Lange geschlafen. Auf die verschneite Terrasse gegangen und Eiswolken in die Luft gehaucht. Kaninchen Pete ans Herz gedrückt. Zum Pferd gefahren. Pferd ans Herz gedrückt. Wieder nach Hause gefahren und gemütlich Kaffee getrunken. Freundin ans Herz gedrückt. Tierischer Sonntag. Dadurch wieder menschlicher geworden.

 

Zu-Satz-Informationen

Heute Abend kommt nochmal meine Shaolin-Dokumentation über Julian. Hab versucht, ihn anzurufen, aber keinen erreicht. Hoffe, es geht ihm gut. Gucke gerade den Vorfilm, Bulletproof Monk, und muss an unseren China-Trip denken. Die Besuche in den verschiedenen Schulen, das frühe Aufstehen, das harte Training – und unseren Dolmetscher Mr. Wei. Und am Ende Julians Unzufriedenheit, wenig über den geistigen Pfad erfahren zu haben.

Trotzdem waren unsere Gespräche – auch abseits der Interviews für den Film – tiefgründig. Warum ich das erzähle? Weil ich offenbar das Glück oder auch ein Talent dafür habe, Menschen zu begegnen, die mich im Hier und Jetzt inspirieren.

Donnerstag Abend kam mein alter Freund Tobias extra raus nach Eberswalde. Er macht seit ein, zwei Jahren Online-PR im Entwicklungsministerium, hat Latein und Philosophie studiert (glaube ich) und auch promoviert. Im Ruhrgebiet, wo wir uns kennengelernt haben, lasen wir uns abends gegenseitig Philippe Djian vor, das ist 10 Jahre her. Vorgestern sprachen wir zu später Stunde über den Plan, mich mal als Videojournalist auf eine Reise des Ministers mitzunehmen. Wir hatten schon ein paar Bier intus, und ich redete mich ein bisschen in Rage, nach dem Motto, er soll sich mal meinen Shaolin-Film angucken und es dürfe natürlich kein Werbefilm für den Minister werden etc. Als ich am nächsten Morgen zur Uni ging, hatte er mir schon zwei Termine gemailt.

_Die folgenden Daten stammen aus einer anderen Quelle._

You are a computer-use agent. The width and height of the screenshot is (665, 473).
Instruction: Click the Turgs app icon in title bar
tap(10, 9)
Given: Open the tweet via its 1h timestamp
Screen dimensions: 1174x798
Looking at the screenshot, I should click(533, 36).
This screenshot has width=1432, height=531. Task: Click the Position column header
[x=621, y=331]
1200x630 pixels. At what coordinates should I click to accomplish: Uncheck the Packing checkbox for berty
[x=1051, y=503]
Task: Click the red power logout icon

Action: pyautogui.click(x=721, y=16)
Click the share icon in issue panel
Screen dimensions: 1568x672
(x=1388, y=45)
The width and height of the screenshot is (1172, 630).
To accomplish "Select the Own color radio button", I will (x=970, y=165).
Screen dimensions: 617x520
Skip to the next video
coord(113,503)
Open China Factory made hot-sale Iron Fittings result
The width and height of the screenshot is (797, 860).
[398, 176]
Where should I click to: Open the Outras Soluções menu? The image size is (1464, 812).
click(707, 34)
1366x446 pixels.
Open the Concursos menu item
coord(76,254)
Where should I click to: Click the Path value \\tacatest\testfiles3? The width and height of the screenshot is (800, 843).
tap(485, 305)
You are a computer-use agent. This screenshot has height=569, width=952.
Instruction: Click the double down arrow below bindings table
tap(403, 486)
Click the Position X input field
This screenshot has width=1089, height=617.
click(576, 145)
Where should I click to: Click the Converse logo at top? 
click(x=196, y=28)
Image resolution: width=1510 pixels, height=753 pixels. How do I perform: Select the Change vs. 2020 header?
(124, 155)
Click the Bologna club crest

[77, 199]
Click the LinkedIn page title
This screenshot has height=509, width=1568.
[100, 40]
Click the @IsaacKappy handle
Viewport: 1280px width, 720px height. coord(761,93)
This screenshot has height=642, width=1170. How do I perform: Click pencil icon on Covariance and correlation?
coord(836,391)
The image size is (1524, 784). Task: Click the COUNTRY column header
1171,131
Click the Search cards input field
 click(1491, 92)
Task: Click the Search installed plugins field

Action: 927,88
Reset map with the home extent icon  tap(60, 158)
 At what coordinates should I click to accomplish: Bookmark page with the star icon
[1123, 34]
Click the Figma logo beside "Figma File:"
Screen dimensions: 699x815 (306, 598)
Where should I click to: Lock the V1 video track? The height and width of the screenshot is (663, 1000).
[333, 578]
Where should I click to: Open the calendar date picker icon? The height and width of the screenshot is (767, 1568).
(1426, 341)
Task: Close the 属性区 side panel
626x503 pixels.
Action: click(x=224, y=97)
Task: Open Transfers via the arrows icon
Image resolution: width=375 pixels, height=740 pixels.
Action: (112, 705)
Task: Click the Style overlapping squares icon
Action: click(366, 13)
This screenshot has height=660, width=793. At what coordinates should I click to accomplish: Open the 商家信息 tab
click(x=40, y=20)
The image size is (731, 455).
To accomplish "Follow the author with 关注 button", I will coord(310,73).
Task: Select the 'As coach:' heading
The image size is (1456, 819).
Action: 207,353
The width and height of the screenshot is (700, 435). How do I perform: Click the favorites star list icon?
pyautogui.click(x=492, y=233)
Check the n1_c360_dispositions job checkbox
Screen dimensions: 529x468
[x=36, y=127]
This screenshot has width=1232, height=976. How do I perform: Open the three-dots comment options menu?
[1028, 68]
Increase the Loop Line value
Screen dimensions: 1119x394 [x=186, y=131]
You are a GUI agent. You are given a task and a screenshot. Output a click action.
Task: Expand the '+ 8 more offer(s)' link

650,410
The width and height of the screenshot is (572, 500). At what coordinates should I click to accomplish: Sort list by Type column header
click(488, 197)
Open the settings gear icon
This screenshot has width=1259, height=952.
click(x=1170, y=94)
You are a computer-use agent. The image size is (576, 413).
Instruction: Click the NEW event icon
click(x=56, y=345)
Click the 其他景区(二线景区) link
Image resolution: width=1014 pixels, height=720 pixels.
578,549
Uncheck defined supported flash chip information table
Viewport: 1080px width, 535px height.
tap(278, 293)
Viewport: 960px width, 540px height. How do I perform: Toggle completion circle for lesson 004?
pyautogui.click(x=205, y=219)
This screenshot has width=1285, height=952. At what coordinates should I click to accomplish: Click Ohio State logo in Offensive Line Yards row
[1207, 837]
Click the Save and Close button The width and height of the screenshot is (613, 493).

Gestern habe ich mich nach erfolgreichem Seminar-Abschluss dann noch mit meinem Freund Jakob in Berlin getroffen. Wir kennen uns noch nicht so lange. Er stammt aus einer Hamburger Verlegerfamilie und hat sich selbst auch der Literatur verschrieben.

Jedenfalls stelle ich fest – und damit schließt sich mein geistiger Pfad für heute -, dass ich bei den paar Freundschaften, die ich in den letzten Jahren pflege, stets das Gefühl habe, weniger zu wissen als der andere. Wobei ich ja auch immer in Fettnäpfchen tappe. Hab gestern z. B. die Suhrkamp-Frau, die da gerade mit dem Barlach im Clinch liegt, irrtümlich als Tochter von Unseld abgetan. Da hat mir Jakob erstmal erklärt, dass sie ja die Witwe ist (was ich eigentlich auch wusste) und ursprünglich mal der Unseld-Sohn den Verlag übernehmen sollte, was, wenn Jakob, der ja selbst einen Verlagschef zum Vater hat, das erzählt, natürlich mit einem bestimmten Unterton daher kommt. Und er verfügt natürlich auch noch über jede Menge Zusatz-Informationen.

Vielleicht sind das die besten Freundschaften. Sich gefordert zu fühlen, ohne im Wettstreit zu liegen. Zu lernen, ohne sich belehrt zu fühlen. Sich zu entspannen, sich sicher zu fühlen und trotzdem das Gefühl zu haben, dass das Miteinander einen selbst als Individuum weiterbringt.